* _ASSIGNED TASK_:
In the listing that follows, the lines starting at the one containing "Task: Download the" and ending at the one containing "Task: Expand Response headers section" are to be returned exactly, both boundary lines included, and no others.

* _EXERCISE MATERIAL_:
-- Opening Marker --
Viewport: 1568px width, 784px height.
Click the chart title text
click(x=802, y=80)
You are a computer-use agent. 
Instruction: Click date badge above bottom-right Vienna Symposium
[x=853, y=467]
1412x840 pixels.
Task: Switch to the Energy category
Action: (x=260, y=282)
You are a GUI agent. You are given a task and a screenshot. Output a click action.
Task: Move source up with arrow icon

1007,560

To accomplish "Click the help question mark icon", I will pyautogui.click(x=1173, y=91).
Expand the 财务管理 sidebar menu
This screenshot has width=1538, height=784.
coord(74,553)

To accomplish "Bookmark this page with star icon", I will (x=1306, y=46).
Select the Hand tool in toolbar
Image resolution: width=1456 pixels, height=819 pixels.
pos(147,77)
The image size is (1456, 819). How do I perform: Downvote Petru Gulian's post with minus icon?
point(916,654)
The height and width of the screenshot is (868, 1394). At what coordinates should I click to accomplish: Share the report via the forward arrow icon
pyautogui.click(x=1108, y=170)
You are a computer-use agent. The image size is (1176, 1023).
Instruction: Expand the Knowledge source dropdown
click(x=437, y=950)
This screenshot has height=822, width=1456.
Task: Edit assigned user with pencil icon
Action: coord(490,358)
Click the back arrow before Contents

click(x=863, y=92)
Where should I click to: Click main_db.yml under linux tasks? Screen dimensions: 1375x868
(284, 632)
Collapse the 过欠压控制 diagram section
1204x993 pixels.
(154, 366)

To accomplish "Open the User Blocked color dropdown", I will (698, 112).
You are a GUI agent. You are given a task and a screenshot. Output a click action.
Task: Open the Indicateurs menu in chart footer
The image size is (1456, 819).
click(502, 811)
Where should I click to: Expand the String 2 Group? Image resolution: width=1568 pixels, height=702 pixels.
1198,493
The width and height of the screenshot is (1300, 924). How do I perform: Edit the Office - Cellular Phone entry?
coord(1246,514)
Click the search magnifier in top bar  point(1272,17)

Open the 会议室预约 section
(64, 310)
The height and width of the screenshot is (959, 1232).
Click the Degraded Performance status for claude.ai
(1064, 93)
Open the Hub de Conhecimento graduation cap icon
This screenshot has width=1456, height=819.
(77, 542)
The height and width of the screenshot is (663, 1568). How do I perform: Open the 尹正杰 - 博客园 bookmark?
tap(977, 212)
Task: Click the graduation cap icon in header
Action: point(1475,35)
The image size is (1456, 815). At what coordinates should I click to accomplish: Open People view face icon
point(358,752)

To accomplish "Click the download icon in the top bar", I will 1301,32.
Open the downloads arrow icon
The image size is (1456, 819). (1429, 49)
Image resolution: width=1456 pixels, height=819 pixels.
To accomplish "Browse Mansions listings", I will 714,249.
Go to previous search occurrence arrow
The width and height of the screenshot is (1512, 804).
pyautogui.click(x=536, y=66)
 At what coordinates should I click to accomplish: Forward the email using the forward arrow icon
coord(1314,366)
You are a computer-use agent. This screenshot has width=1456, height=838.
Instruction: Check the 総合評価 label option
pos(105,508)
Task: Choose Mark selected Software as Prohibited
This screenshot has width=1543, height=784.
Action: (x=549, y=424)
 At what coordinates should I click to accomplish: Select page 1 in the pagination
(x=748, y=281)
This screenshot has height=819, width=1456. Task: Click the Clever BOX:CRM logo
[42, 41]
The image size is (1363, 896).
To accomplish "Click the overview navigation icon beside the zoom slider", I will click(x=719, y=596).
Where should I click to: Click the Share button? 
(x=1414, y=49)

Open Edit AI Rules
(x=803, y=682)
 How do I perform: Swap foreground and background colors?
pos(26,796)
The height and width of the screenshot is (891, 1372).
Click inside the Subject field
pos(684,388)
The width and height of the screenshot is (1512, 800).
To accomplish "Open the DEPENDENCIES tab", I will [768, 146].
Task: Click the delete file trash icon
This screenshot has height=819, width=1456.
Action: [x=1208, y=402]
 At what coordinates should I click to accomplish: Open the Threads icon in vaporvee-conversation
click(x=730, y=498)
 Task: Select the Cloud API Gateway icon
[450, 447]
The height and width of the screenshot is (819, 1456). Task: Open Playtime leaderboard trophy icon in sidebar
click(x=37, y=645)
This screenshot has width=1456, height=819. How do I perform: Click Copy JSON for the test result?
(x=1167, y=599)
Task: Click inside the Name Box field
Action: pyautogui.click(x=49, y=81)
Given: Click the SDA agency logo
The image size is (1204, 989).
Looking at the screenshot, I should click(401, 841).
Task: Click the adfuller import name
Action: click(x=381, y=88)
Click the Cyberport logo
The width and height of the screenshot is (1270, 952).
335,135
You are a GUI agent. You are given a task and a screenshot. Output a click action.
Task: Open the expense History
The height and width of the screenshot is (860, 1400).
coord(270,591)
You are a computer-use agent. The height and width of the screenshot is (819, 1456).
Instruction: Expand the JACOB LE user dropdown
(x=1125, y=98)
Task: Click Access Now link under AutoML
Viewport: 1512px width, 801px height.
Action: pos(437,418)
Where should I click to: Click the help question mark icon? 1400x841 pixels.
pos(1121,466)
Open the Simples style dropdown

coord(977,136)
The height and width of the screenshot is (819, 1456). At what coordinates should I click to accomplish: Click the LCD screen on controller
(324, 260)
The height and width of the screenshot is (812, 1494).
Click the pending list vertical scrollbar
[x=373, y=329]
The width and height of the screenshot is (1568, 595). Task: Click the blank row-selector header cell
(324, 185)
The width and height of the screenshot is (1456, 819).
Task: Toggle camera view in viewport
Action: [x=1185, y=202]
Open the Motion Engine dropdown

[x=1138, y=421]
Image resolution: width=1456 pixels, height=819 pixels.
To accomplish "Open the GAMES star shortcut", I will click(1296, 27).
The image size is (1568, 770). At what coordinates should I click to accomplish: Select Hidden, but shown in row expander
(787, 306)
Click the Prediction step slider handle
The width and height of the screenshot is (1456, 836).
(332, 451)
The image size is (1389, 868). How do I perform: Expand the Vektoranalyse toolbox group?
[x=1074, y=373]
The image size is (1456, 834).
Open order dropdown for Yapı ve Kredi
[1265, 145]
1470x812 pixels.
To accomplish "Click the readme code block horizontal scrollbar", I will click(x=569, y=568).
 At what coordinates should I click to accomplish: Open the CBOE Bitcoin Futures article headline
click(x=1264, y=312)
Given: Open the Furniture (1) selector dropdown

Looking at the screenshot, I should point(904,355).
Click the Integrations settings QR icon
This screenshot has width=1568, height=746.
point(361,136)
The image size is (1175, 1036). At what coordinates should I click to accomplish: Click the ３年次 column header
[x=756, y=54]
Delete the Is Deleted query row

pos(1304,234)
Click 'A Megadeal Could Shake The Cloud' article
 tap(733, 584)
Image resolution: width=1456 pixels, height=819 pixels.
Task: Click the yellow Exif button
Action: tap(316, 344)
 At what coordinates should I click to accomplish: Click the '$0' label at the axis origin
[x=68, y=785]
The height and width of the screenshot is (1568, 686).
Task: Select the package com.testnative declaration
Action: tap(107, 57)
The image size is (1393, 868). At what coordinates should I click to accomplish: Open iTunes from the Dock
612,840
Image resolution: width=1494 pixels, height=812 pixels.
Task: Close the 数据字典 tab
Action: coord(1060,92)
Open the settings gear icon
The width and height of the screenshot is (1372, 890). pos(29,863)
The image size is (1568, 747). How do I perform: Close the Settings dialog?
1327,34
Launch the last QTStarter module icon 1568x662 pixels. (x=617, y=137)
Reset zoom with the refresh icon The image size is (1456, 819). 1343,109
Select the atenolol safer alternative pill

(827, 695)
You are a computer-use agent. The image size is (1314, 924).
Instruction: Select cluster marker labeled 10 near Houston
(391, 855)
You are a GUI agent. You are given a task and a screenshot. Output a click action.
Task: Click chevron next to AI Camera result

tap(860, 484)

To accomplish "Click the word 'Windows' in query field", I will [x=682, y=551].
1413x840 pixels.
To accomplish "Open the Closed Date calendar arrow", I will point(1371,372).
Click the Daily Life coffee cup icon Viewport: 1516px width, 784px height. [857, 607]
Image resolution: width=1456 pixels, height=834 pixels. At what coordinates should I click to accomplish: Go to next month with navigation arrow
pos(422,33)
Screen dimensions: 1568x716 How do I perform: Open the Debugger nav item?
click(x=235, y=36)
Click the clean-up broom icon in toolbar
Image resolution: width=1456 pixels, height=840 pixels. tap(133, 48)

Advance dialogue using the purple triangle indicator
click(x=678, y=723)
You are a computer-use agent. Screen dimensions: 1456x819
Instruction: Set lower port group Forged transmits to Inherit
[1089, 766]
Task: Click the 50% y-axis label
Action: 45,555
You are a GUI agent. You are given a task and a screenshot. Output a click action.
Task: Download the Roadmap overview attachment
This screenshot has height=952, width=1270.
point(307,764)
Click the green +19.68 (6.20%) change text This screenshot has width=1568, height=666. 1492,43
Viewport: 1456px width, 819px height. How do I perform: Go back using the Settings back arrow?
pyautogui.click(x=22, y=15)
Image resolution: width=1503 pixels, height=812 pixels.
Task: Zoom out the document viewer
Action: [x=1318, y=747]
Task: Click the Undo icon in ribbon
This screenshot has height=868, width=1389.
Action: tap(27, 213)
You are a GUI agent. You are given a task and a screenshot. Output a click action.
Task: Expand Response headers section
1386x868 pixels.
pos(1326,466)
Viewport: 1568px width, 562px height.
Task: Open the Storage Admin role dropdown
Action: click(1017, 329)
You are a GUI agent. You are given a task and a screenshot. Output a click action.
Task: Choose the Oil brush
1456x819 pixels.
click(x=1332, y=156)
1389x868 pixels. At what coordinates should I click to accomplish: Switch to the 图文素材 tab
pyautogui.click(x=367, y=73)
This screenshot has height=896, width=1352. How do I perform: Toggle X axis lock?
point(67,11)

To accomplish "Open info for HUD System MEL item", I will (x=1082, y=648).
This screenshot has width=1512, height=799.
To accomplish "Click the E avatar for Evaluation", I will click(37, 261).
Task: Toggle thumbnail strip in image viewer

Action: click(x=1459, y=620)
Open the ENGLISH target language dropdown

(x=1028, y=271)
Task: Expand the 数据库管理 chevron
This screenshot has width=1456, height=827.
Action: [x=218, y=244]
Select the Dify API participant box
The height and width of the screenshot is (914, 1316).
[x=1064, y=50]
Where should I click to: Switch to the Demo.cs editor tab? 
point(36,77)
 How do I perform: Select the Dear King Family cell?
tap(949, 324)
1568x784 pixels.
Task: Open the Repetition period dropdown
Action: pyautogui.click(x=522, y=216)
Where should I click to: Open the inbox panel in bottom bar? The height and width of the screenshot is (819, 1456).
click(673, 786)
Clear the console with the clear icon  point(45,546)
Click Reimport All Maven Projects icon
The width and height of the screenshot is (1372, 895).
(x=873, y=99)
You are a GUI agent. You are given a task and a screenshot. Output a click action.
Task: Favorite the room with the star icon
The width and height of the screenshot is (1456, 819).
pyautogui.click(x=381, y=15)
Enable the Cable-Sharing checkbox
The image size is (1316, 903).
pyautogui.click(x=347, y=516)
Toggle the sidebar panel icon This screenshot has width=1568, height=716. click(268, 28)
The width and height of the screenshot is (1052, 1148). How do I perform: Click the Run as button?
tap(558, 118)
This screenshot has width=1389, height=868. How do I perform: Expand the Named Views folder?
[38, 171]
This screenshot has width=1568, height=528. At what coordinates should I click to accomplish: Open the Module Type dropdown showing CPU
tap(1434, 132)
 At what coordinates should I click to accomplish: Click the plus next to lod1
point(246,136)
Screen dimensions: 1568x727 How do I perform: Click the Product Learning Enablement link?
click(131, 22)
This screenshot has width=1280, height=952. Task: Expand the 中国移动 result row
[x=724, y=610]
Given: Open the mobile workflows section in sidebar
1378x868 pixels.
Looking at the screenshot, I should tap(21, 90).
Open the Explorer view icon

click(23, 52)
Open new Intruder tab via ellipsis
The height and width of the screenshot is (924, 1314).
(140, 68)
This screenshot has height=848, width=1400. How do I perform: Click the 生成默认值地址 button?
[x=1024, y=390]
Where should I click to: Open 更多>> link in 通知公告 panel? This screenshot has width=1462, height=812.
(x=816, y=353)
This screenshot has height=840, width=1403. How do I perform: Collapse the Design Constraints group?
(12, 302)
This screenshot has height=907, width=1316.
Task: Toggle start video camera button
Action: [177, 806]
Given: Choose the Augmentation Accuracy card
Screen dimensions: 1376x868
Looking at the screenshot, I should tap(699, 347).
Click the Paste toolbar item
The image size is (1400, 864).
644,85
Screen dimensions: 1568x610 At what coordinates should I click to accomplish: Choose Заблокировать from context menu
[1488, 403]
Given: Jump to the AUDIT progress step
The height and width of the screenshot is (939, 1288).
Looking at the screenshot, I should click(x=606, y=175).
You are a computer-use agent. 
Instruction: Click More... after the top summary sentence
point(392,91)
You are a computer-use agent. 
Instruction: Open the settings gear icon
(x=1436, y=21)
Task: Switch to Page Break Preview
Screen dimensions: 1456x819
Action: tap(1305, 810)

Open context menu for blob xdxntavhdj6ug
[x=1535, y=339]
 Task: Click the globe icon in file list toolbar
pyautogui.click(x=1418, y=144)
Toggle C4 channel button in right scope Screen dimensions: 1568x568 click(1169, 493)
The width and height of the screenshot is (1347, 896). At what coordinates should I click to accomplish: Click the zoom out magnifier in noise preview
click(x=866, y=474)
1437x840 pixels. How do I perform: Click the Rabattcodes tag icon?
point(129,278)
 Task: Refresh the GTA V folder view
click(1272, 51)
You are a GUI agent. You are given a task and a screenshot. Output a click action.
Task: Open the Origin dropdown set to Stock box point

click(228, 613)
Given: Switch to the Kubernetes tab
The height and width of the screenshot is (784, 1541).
-- Closing Marker --
* _OUTPUT OF THE TASK_:
Task: Download the Roadmap overview attachment
This screenshot has height=952, width=1270.
point(307,764)
Click the green +19.68 (6.20%) change text This screenshot has width=1568, height=666. 1492,43
Viewport: 1456px width, 819px height. How do I perform: Go back using the Settings back arrow?
pyautogui.click(x=22, y=15)
Image resolution: width=1503 pixels, height=812 pixels.
Task: Zoom out the document viewer
Action: [x=1318, y=747]
Task: Click the Undo icon in ribbon
This screenshot has height=868, width=1389.
Action: tap(27, 213)
You are a GUI agent. You are given a task and a screenshot. Output a click action.
Task: Expand Response headers section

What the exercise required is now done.